A resumption of trade talks spurs market rebound.



  • Progress on China trade talks outweighed softer economic data.

  • Slower global growth may have reached our shores.

  • Week Ahead: Congress is back in session.The ECB will discuss new monetary stimulus measures.We will get updates on inflation, retail sales and small business confidence.

Progress on China trade talks outweighed softer economic data.

Progress in resuming trade talks with China outweighed signs of a slowing domestic economy in the latest week lifting the S&P 500 nearly 2%.  The index closed above its 50-day and 200-day moving averages suggesting improved market momentum and closed less than 2% away from the record high hit in late July.  We remain cautiously positive on the outlook for the U.S. economy and the equity markets but readily admit that we are always just a tweet away from renewed volatility.

Slower global growth may have reached our shores.

The slowing pace of global economic growth may be washing up on domestic shores due to the cumulative effects of tariffs, Brexit and other uncertainties.  The slowing potentially hampers future corporate sales growth and dampens profit margins-both of which are a headwind to company earnings growth.  The latest evidence came from the decline in the ISM Manufacturing survey of corporate purchasing managers which fell below 50 in August.  A reading above 50 indicates expansion, while a reading below 50 points to contraction.  Other measures of manufacturing activity are more positive, but all data point to a measurable slowing in manufacturing activity. 

Anecdotal evidence suggests the ongoing trade dispute with China is a major source of uncertainty for companies that either sell to China or use Chinese goods in their supply chain.  As we understand it, the goal of the aggressive trade negotiations with China is to “level the playing field,” which Via Nova and most businesses support.  That said, we also observe the efforts to level the playing field appear to have pushed many “players” (i.e. businesses) to the sidelines, delaying new investment and slowing growth.  It is hard for CEOs to develop a game plan or business strategy when they don’t know the ultimate shape and condition of the field.  Many companies have already announced plans to shift production away from China as the trade talks drag on.  We believe that failure to come to come reasonable trade agreement could accelerate the shift away from China to other countries including India, Vietnam and Indonesia.  Ultimately, businesses will adapt and adjust to the vagaries of the trade dispute, but the process can be long and difficult.  On-again off-again trade talks only extend the period of uncertainty.

The other major bit of economic data came from the August jobs report, which showed a continued low unemployment rate but a smaller than expected job gain.  Job growth is strong enough to absorb the expected new labor force entrants and keep the unemployment rate at near 50-year lows, but the pace of job creation has slowed in recent months.  Job growth means more people earning more money and buying more things.  Despite the smaller than expected gain, there were several encouraging elements to the report.  First, average hourly earnings rose more than expected and increased 3.2% over the past year.  Also, average hours worked inched higher.  Finally, there was a surge in the number of people entering the labor force, a signal that more people believe there may be an available job.  The net of all this data is that the economy remains in the current record expansion, but that the effects of slower global growth and continued trade tensions with China are having a negative effect.  The continued strength of the consumer along with expectations of a rate cut by the Fed at the next Federal Open Market Committee (FOMC) meeting should help support further gains in GDP.
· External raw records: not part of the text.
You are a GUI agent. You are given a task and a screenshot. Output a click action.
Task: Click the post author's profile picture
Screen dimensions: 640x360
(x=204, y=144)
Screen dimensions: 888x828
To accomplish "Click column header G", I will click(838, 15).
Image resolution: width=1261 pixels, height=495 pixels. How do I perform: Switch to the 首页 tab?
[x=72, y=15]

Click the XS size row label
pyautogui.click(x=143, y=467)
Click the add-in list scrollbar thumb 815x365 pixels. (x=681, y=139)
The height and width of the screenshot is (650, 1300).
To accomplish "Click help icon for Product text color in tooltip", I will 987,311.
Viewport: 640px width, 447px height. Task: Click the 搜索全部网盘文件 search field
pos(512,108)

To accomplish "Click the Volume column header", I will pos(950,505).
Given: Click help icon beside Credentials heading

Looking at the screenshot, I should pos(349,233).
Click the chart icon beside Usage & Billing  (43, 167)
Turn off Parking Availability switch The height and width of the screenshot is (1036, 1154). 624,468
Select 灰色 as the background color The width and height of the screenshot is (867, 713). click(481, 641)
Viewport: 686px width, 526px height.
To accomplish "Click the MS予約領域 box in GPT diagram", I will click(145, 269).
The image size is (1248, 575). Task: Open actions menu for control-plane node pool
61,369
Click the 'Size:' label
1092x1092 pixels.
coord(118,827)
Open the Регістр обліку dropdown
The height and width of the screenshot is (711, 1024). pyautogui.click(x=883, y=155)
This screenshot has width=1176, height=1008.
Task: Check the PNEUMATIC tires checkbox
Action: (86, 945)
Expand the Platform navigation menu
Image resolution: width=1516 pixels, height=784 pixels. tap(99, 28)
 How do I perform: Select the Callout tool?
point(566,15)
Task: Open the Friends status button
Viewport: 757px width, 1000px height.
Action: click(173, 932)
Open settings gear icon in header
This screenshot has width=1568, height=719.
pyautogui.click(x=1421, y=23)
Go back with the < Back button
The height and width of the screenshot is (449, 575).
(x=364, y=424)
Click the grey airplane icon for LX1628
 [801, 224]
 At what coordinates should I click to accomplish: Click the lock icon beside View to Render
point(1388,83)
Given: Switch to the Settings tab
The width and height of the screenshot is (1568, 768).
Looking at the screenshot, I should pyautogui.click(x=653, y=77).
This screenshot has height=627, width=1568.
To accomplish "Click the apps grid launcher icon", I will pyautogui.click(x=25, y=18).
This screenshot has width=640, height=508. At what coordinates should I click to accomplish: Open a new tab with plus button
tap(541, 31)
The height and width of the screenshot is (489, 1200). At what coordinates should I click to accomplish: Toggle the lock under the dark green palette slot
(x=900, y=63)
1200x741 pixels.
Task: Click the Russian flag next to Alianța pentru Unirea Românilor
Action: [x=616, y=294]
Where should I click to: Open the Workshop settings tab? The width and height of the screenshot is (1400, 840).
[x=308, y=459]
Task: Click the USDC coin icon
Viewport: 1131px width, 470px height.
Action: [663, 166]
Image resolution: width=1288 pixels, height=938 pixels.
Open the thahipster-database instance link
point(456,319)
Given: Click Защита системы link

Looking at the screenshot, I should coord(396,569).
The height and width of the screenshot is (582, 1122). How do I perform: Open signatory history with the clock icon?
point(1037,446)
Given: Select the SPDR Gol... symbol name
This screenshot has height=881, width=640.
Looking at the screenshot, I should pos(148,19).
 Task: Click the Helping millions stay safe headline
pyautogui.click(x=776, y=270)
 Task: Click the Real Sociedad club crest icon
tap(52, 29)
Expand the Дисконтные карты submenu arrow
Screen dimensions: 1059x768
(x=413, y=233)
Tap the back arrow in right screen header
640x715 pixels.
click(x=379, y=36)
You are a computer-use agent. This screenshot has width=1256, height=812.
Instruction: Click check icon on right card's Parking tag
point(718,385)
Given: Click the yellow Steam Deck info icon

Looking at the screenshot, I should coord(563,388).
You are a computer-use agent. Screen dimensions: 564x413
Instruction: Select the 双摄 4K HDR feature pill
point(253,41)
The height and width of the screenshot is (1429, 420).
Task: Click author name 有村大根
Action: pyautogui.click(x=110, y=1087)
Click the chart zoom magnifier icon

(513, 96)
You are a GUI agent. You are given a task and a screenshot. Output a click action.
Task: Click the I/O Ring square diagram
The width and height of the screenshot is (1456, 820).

Week Ahead: Congress is back in session.  The ECB will discuss new monetary stimulus measures.  We will get updates on inflation, retail sales and small business confidence.

In the coming week, Congress returns from summer recess and will hopefully take up debate on funding the government past September 30.We can also watch the next Democratic debate with the three leaders on the stage together for the first time.On the economic front, we will get an update on small business confidence, inflation and retail sales.Finally, the ECB meets this week to discuss a shift to a more stimulative monetary policy in response to the weakening European economy.